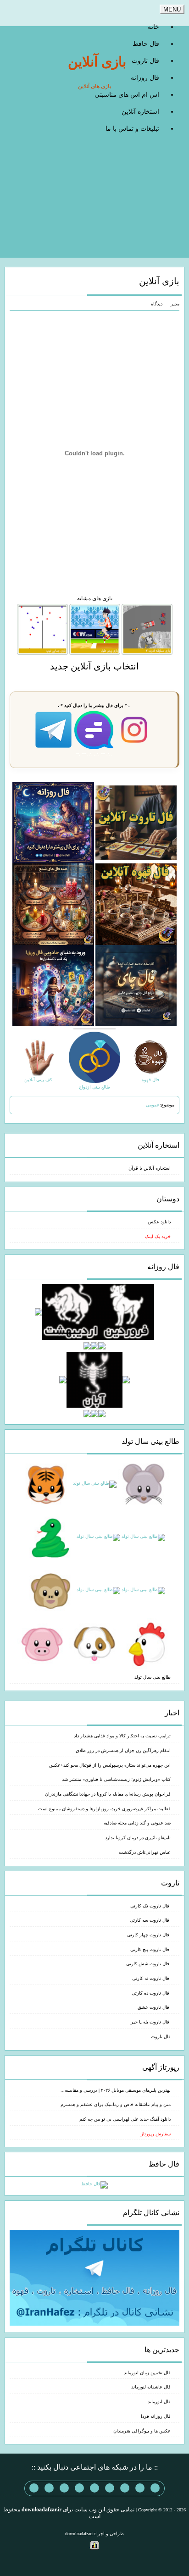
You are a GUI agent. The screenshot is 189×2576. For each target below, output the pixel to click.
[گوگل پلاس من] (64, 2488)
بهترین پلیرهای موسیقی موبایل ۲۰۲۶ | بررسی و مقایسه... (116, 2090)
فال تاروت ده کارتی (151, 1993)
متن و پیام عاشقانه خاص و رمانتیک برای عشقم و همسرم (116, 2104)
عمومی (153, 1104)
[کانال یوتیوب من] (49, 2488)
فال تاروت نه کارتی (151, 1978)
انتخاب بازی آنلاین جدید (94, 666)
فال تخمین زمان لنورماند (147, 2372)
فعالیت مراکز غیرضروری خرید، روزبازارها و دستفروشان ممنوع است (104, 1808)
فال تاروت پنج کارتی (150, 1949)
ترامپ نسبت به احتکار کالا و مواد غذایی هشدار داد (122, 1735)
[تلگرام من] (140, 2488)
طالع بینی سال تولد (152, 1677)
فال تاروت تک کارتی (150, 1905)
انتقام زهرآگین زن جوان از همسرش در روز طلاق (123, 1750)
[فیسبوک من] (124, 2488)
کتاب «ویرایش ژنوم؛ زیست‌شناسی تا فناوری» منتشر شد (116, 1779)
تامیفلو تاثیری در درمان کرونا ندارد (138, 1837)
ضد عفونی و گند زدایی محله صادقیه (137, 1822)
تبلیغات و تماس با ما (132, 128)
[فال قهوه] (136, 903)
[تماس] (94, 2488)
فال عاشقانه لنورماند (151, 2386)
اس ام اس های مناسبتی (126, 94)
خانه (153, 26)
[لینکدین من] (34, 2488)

☆ ☆ ☆ ☆

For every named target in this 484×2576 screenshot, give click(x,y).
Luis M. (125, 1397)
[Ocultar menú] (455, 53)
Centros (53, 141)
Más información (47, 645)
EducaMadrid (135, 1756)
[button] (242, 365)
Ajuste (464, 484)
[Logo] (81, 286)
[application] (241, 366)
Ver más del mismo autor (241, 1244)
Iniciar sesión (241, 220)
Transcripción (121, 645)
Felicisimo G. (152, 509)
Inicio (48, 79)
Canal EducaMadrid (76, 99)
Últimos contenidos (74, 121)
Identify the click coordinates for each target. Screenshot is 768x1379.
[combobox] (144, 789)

☆ ☆ ☆ ☆

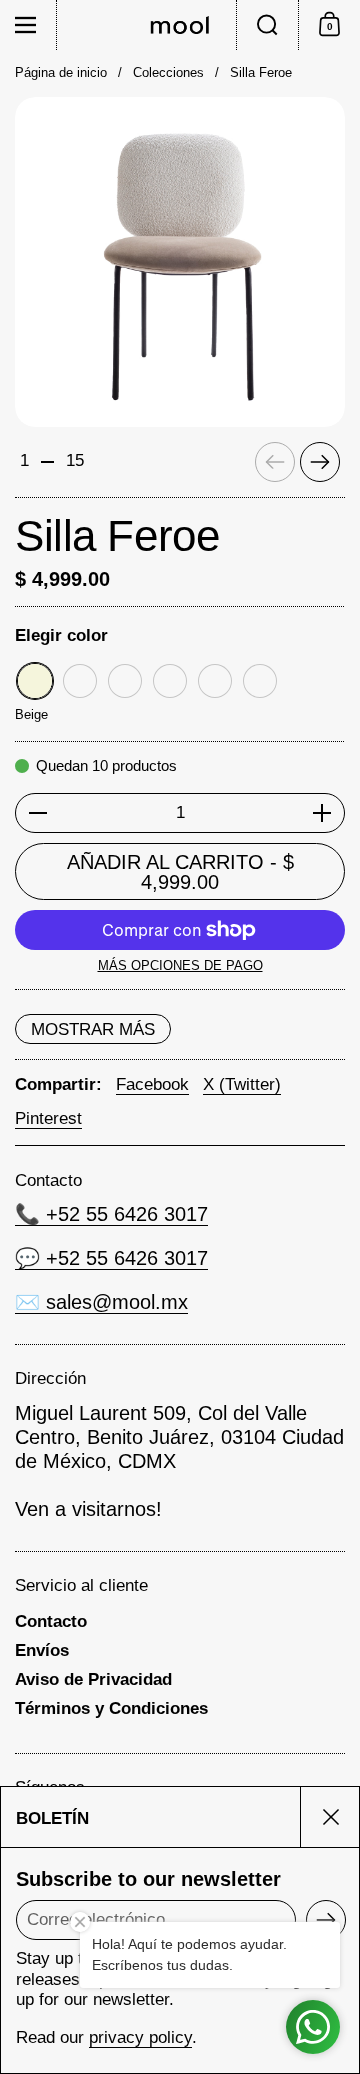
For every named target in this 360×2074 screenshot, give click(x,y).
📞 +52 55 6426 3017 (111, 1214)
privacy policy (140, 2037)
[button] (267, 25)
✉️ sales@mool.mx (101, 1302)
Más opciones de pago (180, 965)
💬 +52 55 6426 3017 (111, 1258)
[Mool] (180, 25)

☆ ☆ ☆ ☆

Reproduce exactly the lines above from the line with "You are a GUI" to the line with "فال تاروت ده کارتی (151, 1993)", including both, and add nothing.

Response for this exercise:
You are a GUI agent. The screenshot is 189×2576. For each target below, output the pixel to click.
[گوگل پلاس من] (64, 2488)
بهترین پلیرهای موسیقی موبایل ۲۰۲۶ | بررسی و مقایسه... (116, 2090)
فال تاروت ده کارتی (151, 1993)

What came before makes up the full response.